CAP receives some of its funding from the National Christian Charitable Foundation, an organization primarily funded by the Hobby Lobby craft store company. In 2011, the Foundation awarded $236,250 of the $1.6 million CAP received in grant revenue that year.

==Legislation==
CAP has supported and lobbied for over 100 bills signed into law in Arizona. In 2012, 13 CAP-supported bills passed, including a law banning abortion after 20 weeks of pregnancy.

=== Abortion ===
The Center for Arizona Policy opposes legal abortion and has supported legislation restricting access to abortion. CAP helped to write a bill in Arizona to require women to explain to their medical providers why they are seeking to have an abortion. Lawsuits against anti-abortion laws have cost Arizona taxpayers more than $2 million, but CAP president, Cathi Herrod, stated that the anti-abortion policies "outweigh the losses in court."

=== Civil Union Ordinances ===

In 2013, the City of Bisbee announced that it intended to legalize same-sex civil unions within the municipality. The Arizona Attorney General, Tom Horne, initially opposed the ordinance but withdrew a legal challenge after the city adopted an amended version of the ordinance that complied with state laws. The Center for Arizona Policy opposed the city's move to offer civil unions and responded with a challenge saying, "If the City of Bisbee enacts a law recognizing a quasi-marital relationship not provided for by Arizona law, it will likely find itself involved in expensive and time-consuming litigation, which it is likely to lose." Following Bisbee, the cities and towns of Clarkdale, Cottonwood, Jerome, Sedona, and Tucson also approved of civil unions.

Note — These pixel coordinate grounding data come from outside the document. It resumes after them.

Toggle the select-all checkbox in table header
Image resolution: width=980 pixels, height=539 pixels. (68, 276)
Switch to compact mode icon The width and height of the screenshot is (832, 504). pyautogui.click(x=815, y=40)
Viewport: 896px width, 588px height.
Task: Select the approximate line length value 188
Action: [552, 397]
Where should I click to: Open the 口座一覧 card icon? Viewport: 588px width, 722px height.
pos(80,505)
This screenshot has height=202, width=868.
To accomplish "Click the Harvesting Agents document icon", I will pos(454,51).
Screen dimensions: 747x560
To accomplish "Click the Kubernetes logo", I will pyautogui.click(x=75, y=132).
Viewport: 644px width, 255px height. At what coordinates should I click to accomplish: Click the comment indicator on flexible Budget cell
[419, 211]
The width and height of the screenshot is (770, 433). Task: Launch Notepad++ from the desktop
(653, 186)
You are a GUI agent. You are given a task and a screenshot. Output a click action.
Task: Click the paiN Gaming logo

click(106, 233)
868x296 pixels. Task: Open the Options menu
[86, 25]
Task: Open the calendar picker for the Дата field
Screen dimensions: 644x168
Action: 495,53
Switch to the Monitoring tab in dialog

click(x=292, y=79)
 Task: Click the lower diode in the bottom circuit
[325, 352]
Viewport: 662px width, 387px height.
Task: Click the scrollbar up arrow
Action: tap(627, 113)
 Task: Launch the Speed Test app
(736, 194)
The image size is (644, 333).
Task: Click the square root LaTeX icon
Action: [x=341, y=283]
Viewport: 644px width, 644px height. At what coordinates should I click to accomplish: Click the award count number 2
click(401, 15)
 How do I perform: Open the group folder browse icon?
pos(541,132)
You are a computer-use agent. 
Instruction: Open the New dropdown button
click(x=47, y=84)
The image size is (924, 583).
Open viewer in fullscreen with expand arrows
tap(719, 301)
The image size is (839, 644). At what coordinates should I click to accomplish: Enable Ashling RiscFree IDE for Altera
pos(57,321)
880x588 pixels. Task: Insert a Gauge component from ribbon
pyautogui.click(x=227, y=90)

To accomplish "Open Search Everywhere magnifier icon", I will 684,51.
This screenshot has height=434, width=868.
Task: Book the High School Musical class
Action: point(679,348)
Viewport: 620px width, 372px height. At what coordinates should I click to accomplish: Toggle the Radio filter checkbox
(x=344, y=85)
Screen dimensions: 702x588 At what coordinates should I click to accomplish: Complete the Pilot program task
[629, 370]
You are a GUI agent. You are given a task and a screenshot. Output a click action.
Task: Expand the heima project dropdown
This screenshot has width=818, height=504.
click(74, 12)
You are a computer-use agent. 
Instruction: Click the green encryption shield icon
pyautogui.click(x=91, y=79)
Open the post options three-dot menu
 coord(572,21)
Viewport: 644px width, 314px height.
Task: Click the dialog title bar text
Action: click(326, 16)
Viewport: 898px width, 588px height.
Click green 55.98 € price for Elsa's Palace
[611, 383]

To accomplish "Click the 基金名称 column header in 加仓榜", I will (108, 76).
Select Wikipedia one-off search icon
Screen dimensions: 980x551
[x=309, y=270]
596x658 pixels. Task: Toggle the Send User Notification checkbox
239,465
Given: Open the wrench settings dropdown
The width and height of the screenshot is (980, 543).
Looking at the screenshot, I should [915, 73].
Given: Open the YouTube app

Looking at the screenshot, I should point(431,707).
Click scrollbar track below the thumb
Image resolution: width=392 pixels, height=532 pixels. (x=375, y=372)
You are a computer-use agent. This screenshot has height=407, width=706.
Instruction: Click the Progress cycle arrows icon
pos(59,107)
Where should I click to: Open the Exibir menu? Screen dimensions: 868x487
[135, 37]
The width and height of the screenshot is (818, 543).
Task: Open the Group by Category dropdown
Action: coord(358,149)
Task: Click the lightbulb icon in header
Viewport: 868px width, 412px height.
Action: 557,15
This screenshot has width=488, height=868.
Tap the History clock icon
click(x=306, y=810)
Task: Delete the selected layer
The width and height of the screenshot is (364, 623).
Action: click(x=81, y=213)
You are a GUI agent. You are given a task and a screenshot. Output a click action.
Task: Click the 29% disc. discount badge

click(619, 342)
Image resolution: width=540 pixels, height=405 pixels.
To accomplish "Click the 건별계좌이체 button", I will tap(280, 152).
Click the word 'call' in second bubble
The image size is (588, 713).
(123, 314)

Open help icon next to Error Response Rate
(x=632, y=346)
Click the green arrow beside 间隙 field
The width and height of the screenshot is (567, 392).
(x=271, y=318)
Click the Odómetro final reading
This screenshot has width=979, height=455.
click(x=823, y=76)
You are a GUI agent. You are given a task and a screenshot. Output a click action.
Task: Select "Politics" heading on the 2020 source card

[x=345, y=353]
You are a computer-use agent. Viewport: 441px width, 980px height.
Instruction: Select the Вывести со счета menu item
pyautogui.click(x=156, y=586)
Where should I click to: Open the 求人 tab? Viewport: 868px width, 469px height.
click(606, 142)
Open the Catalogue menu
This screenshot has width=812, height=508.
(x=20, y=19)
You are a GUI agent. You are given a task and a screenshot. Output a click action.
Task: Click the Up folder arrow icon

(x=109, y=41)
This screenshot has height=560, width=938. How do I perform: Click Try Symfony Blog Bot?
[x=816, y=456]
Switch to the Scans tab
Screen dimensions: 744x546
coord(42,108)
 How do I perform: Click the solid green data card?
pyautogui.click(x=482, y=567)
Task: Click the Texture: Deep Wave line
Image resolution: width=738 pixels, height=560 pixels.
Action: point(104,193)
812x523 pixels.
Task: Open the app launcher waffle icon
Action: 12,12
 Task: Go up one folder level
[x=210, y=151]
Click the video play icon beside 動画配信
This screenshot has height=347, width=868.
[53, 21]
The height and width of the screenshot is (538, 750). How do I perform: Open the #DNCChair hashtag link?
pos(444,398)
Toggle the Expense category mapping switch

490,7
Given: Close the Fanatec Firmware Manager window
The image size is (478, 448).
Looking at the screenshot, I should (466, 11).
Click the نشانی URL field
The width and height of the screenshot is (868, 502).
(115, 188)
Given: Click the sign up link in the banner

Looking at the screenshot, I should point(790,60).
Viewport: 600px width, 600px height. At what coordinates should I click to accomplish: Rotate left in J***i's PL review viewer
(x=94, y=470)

CAP describes the acceptance of homosexuality in society as "a deceitful and angry ideology" and supports what it describes as a "biblical value that God has a specific intent for sexuality and that it is only realized in the relationship between one man and one woman within the confines of marriage."

===SB 1062===
The Center for Arizona Policy, along with the Alliance Defending Freedom, helped write Arizona Senate Bill 1062, a controversial bill that, if signed into law, would have allowed business owners and employees to refuse to serve anyone based on sincerely held religious beliefs. Supporters of the bill claimed it was meant to protect the religious freedoms of Arizonans, while opponents pointed out that it was intended to allow discrimination against lesbian, gay, bisexual, and transgender people. Top aides for Arizona Governor Jan Brewer worked closely with CAP in crafting the language of the bill, but Brewer, in response to boycott threats and other economic pressure from various national groups, vetoed it on February 26, 2014, a few days after it passed the state Senate and House. CAP and its president Cathi Herrod received a great deal of media attention during the debate over the bill, with several stories highlighting the amount of influence the organization has in Arizona politics.